Et dans certaines entreprises, comme France Telecom, on a pris la direction à remplir des fichiers sur certains salariés, où on mettait des informations sur leur santé et éventuels problèmes personnels (pour virer les suicidaires ?) ainsi que leurs actions syndicales, forcément louches. On a aussi chopé un site d’Alstom dans les Yvelines, jadis, qui avait crée un fichier mentionnant la vie privée, le caractère, la motivation des 548 salariés de la boîte… Mais les exemples sont nombreux4] et tous illégaux, du moins pour l’instant.

 

 

 


 

[1] 85 millions d’euros d’économies espérés, il fallait au moins ça…

 

[2] Apparemment, dans une version antérieure du fichier l’employeur devait même mentionner les causes de chaque absence. Et bien sûr de chaque départ.

 

[3] Inventé, je vous le donne en mille, par Napoléon en 1803 (et renforcé par Napo III), pour limiter la circulation des travailleurs (il fallait demander une autorisation à la commune pour quitter l’endroit, et dire où on allait). La même année, les rassemblements d’ouvriers sont prohibés…
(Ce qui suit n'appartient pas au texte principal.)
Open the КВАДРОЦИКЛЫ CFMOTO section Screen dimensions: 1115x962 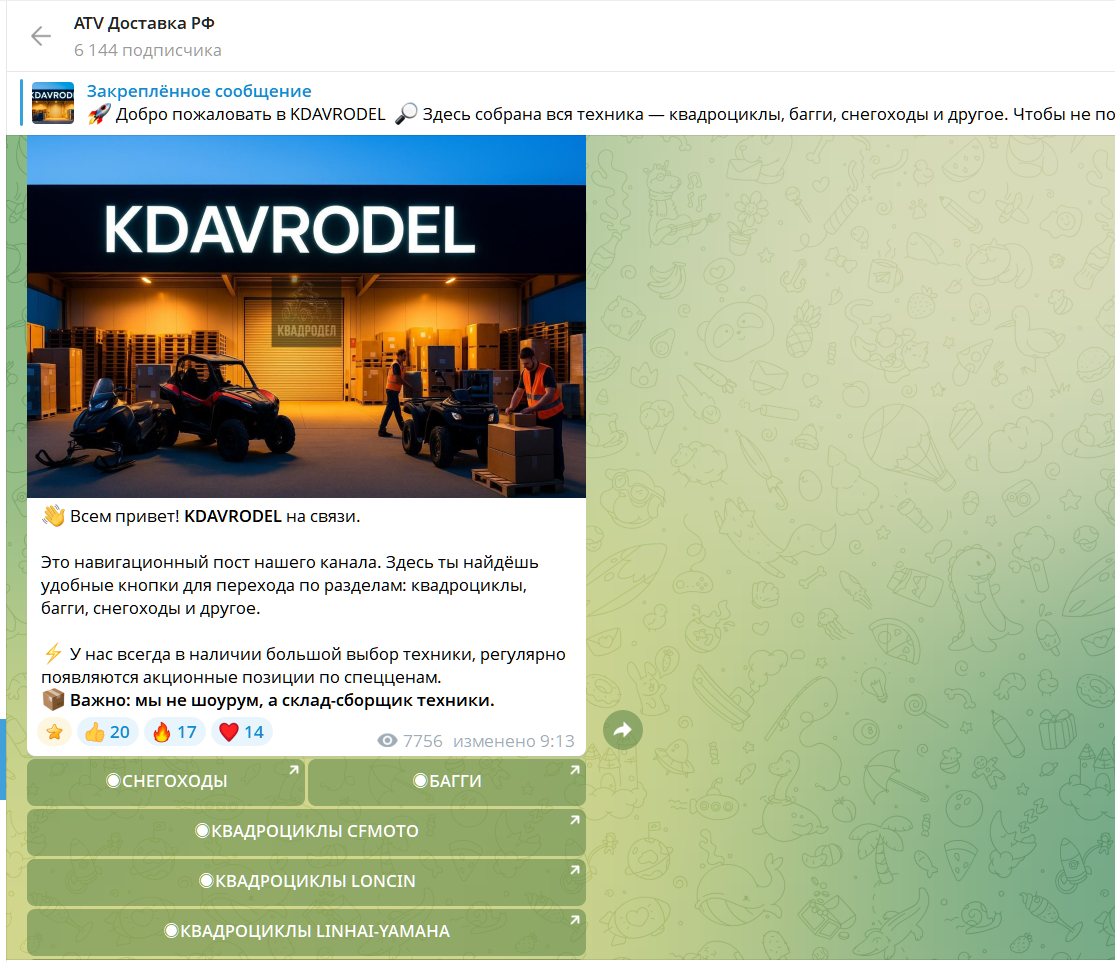(306, 832)
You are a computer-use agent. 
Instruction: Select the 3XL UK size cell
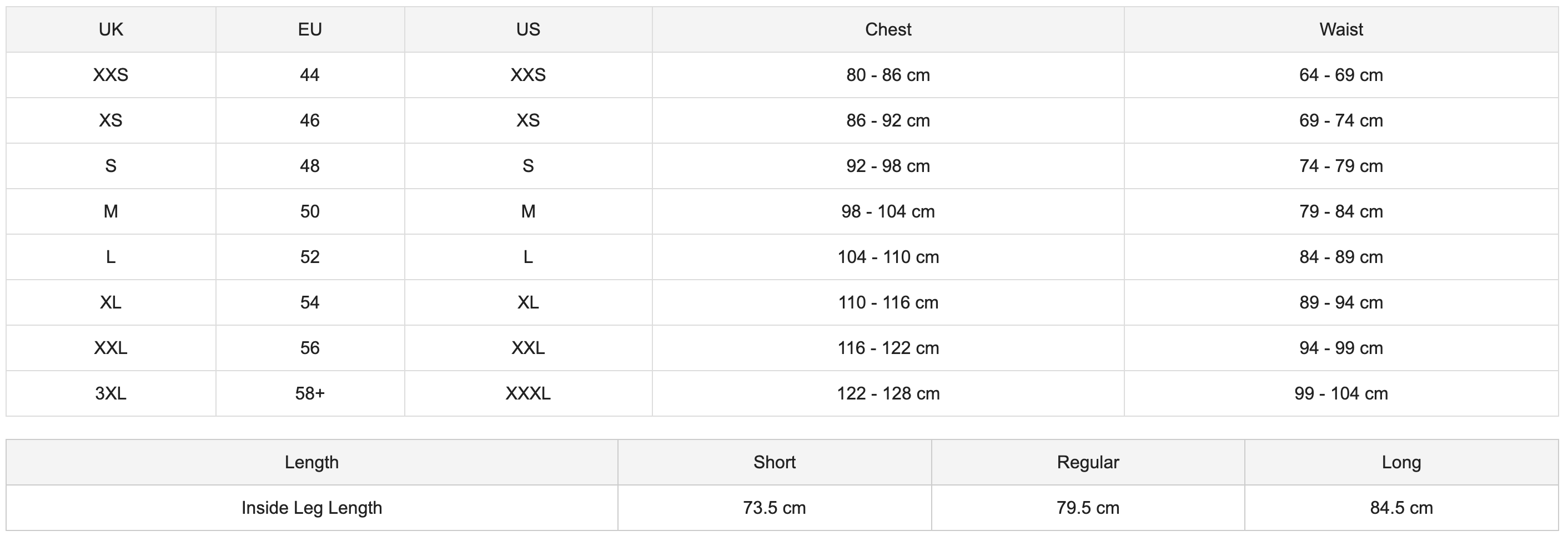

Celui qui n’avait pas son livret était considéré comme un vagabond, et était envoyé en prison ou au bagne. Evidemment, sans livret pas de travail. Il fallait que l’employeur ait inscrit la date de sortie et signé le livret (contresignés par le Maire), sinon le travailleur ne peut pas partir, et sûrement pas trouver un autre emploi. Bizarrement, en 1810, napoléon a interdit le droit de grève… Il a été abrogé en 1890. Ce qui est drôle, c’est que les employeurs ont trouvé, à force, le système trop contraignant : remplir le livret quand on emploie 40 personnes pendant 2 ou 3 jours est une contrainte terrible, et puis il était possible de fliquer les ouvriers autrement.

 

[4] Un centre Leclerc a été condamné à 30.000 euros d’amende (ouh), pour un flicage des horaires de travail et des caméras non déclarées.